--- Task statement ---
Change "screenshot" to "screen capture" in the entries, starting at the line containing "You are a GUI" and ending with the last of the entries, and give those lines again with nothing else altered. Leave the pictures out.

(Rows of pointing data)
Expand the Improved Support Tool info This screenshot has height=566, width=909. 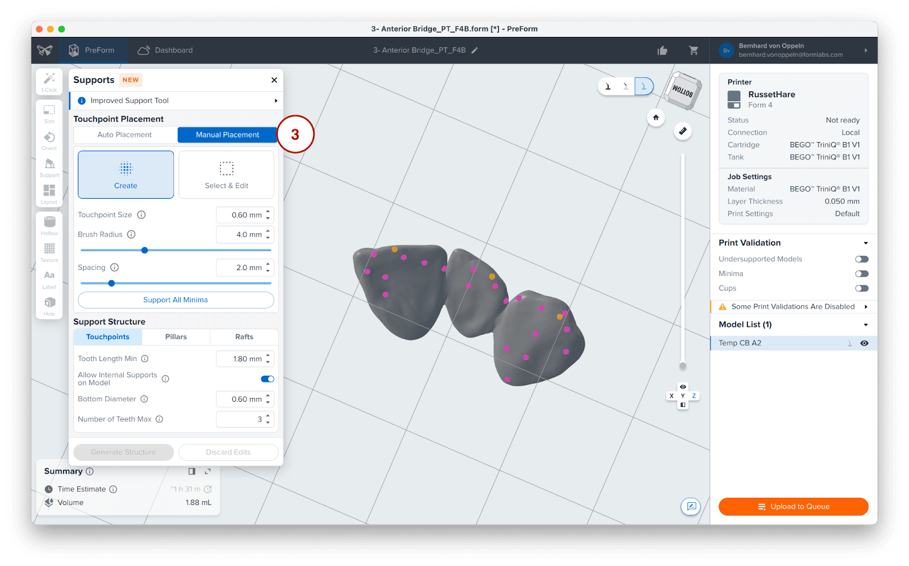click(276, 101)
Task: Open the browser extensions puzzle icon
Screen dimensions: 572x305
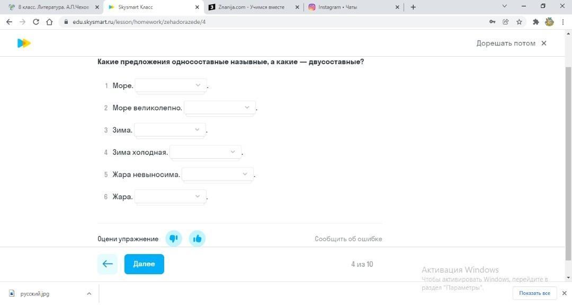Action: pos(535,22)
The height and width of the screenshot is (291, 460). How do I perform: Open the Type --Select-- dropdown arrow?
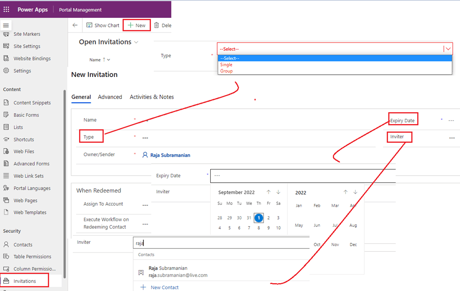tap(448, 49)
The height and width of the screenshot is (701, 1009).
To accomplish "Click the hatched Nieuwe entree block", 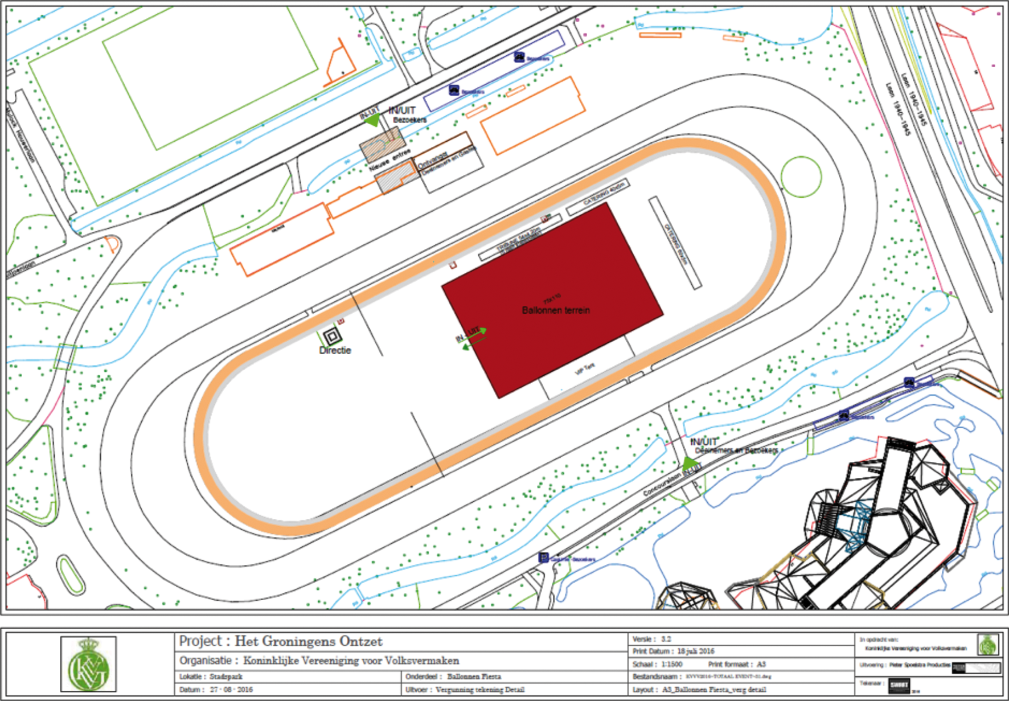I will coord(382,145).
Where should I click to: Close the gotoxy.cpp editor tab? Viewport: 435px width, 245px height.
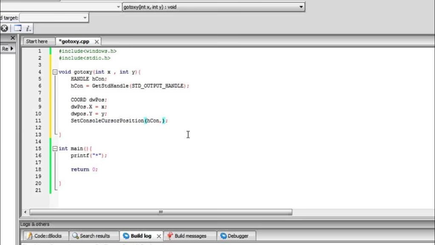(97, 42)
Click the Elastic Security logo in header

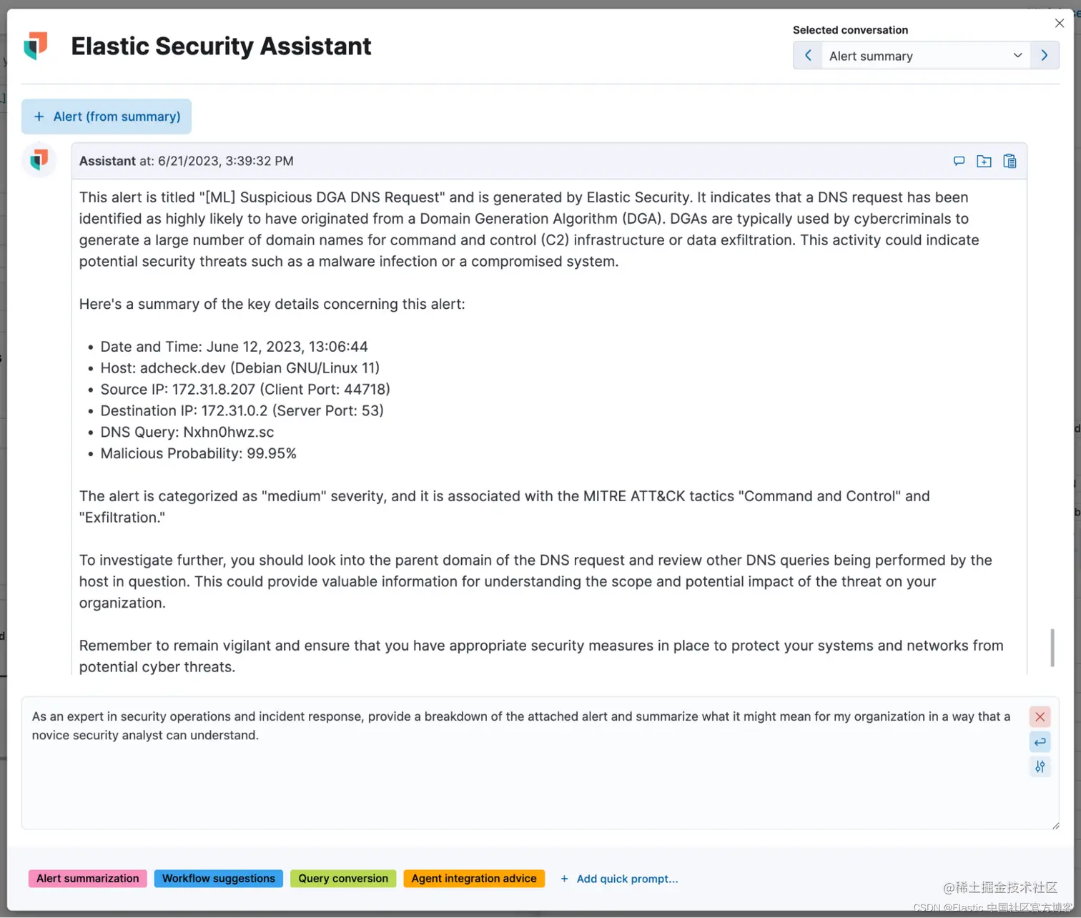pos(36,46)

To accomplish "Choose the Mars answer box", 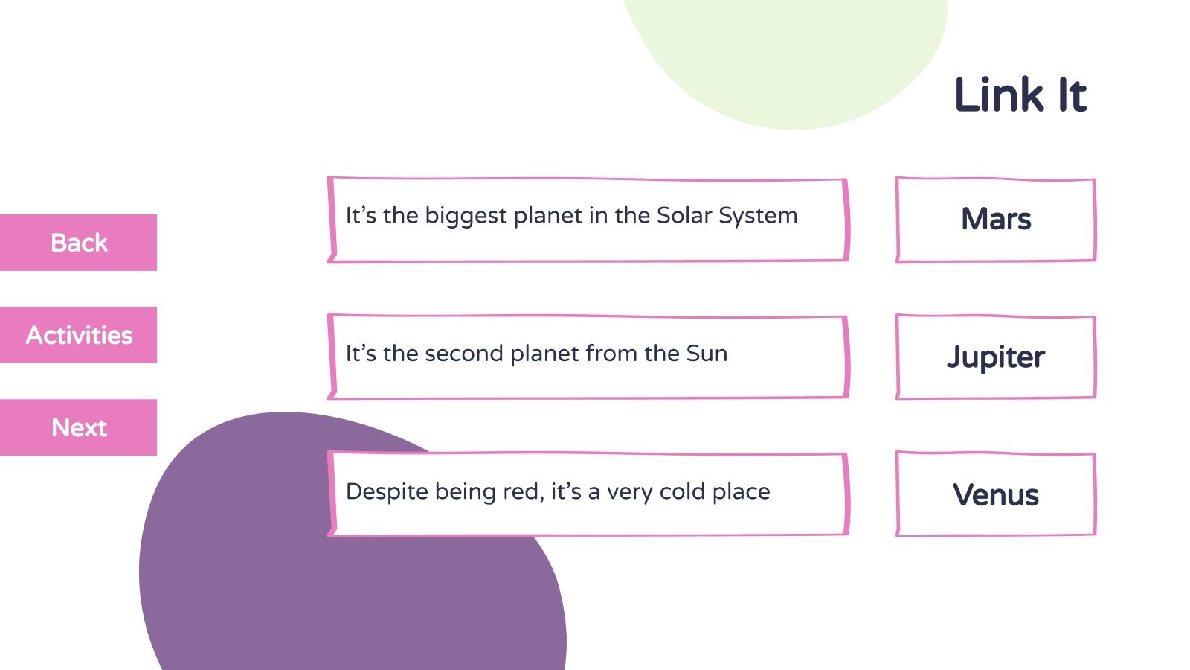I will point(995,220).
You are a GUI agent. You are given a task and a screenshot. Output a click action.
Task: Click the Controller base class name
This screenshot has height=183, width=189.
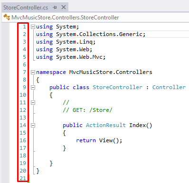[169, 87]
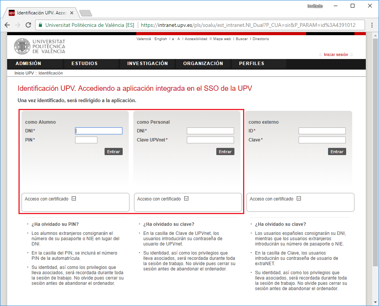Click the Invitado guest profile label
The image size is (379, 306).
pos(315,6)
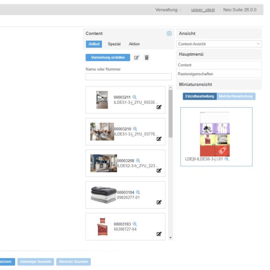Open magnifier next to LDEj0-ILDE50-3-j label
Screen dimensions: 270x270
227,159
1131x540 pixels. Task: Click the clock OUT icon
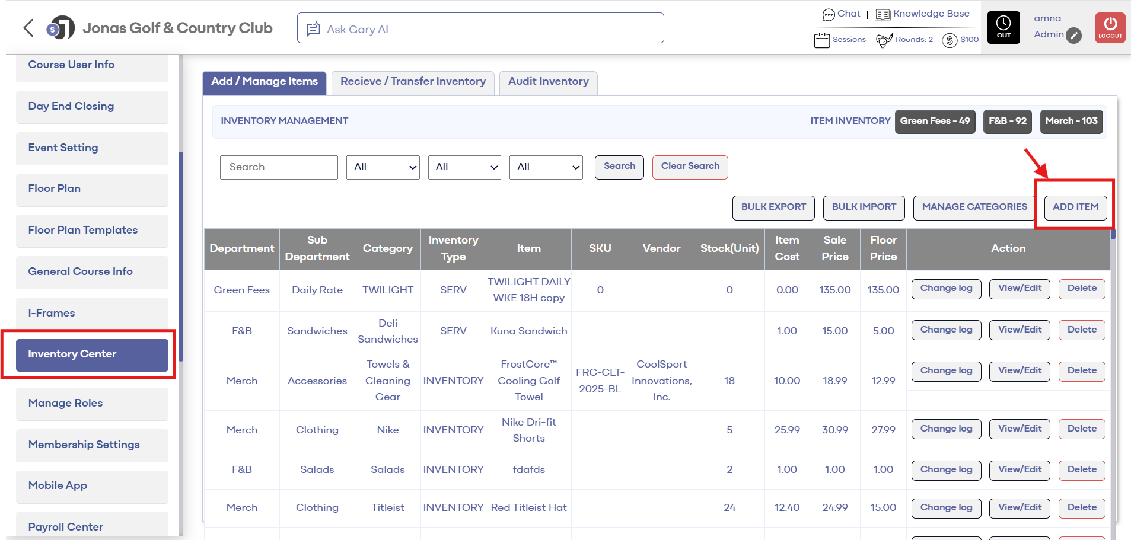coord(1003,28)
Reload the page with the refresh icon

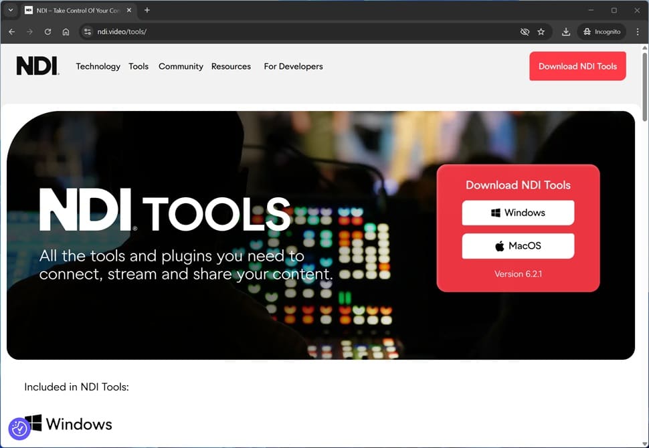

--- Complete response ---
You are a GUI agent. You are given a task and a screen capture. Output a click action.
Task: Click the Controller base class name
This screen capture has height=183, width=189.
[169, 87]
Click the Invitado guest profile label
The image size is (379, 306).
pos(315,6)
Open magnifier next to LDEj0-ILDE50-3-j label
Screen dimensions: 270x270
227,159
1131x540 pixels. Task: Click the clock OUT icon
coord(1003,28)
Reload the page with the refresh icon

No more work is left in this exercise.